- [Short problem]
Show every line of the material below that contains the string "pixels", copying each line in full. Case counts.

- [Working data]
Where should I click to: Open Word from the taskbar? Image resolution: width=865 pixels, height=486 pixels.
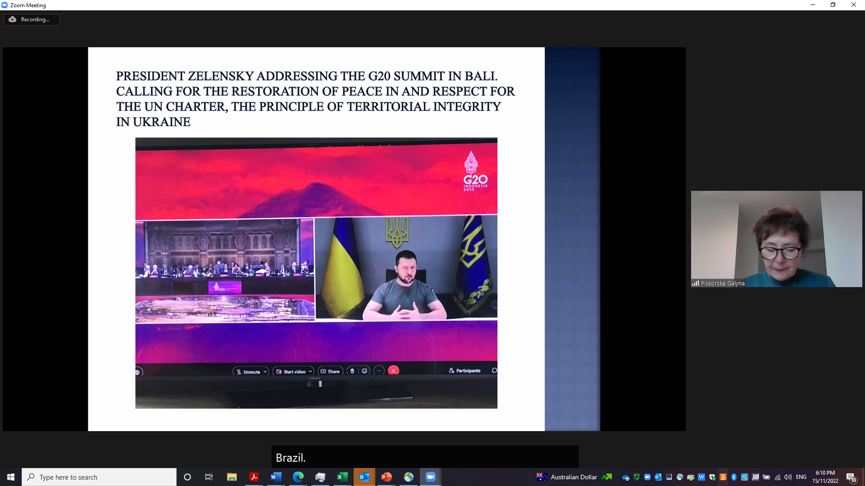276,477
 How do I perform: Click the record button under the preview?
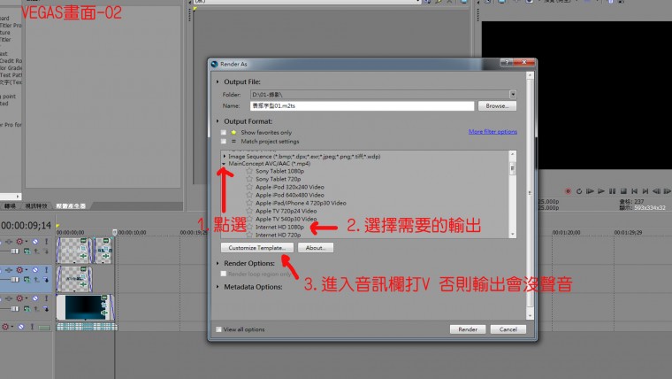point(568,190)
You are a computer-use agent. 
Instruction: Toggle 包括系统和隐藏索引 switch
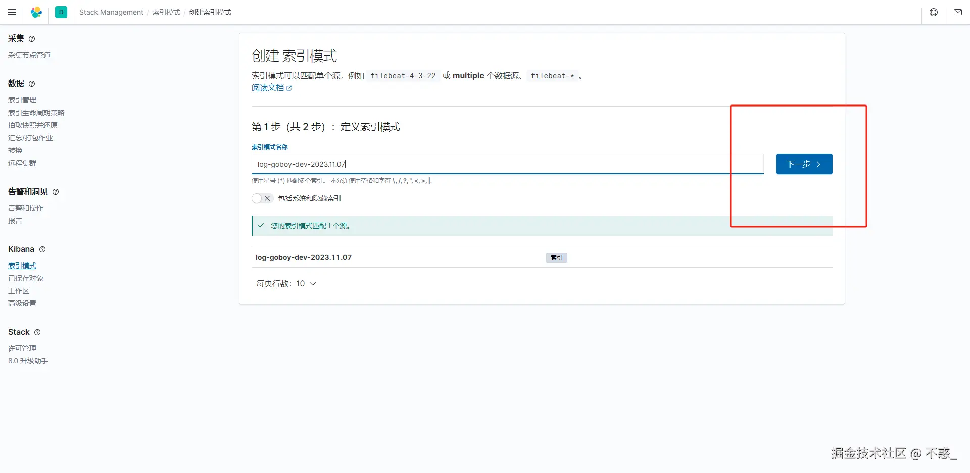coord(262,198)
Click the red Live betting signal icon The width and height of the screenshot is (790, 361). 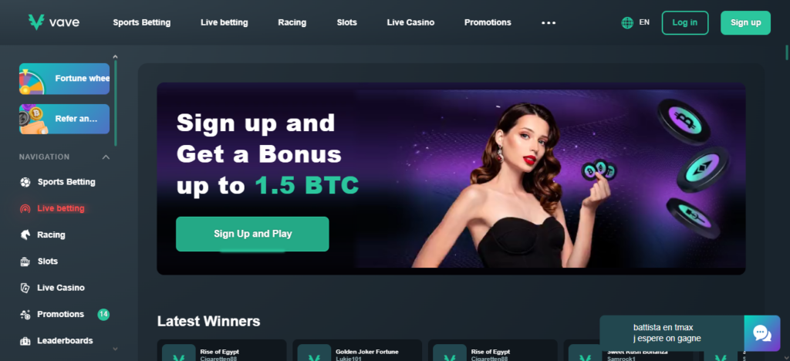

* * *

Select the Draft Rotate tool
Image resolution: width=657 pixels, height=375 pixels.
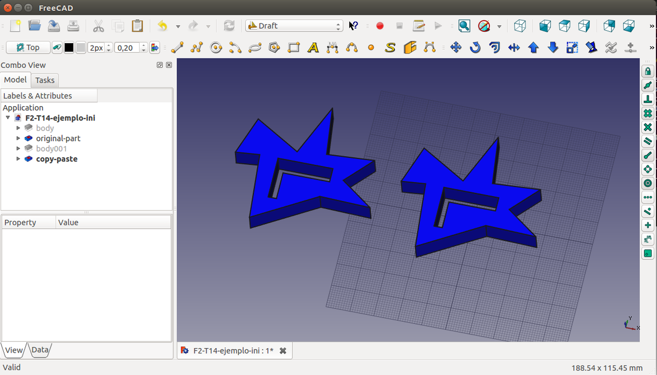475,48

==

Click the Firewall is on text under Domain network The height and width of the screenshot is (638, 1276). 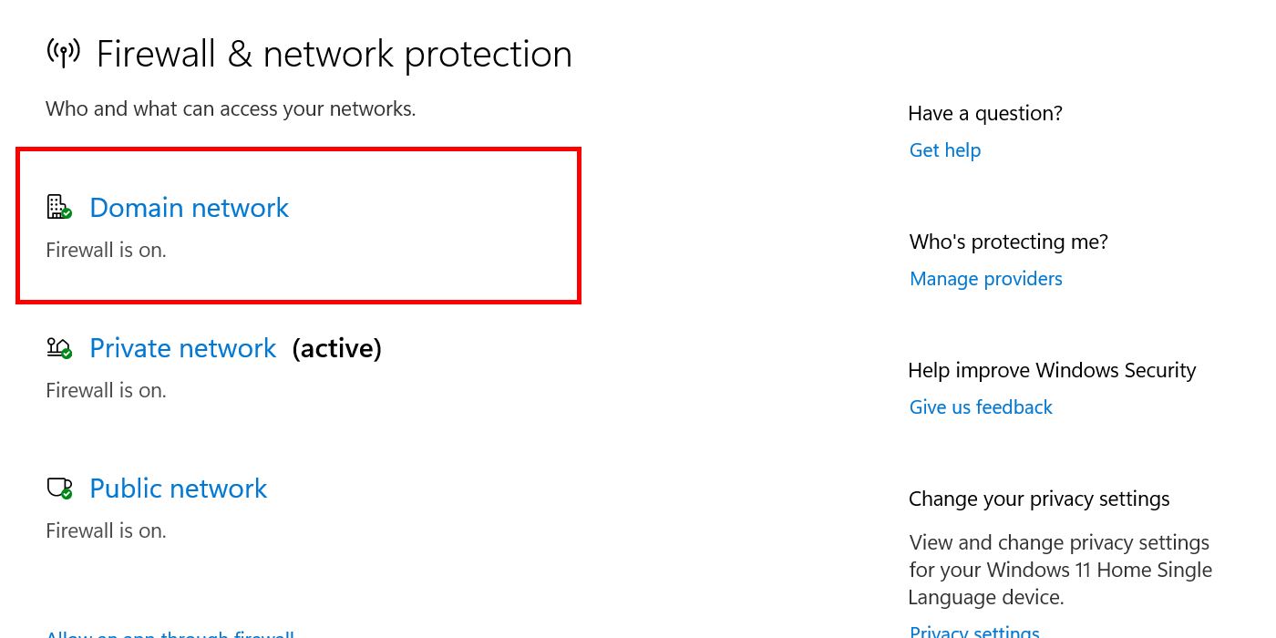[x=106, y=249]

- [Completed task]
Where should I click to: Open Word from the taskbar? Image resolution: width=865 pixels, height=486 pixels.
Image resolution: width=657 pixels, height=375 pixels.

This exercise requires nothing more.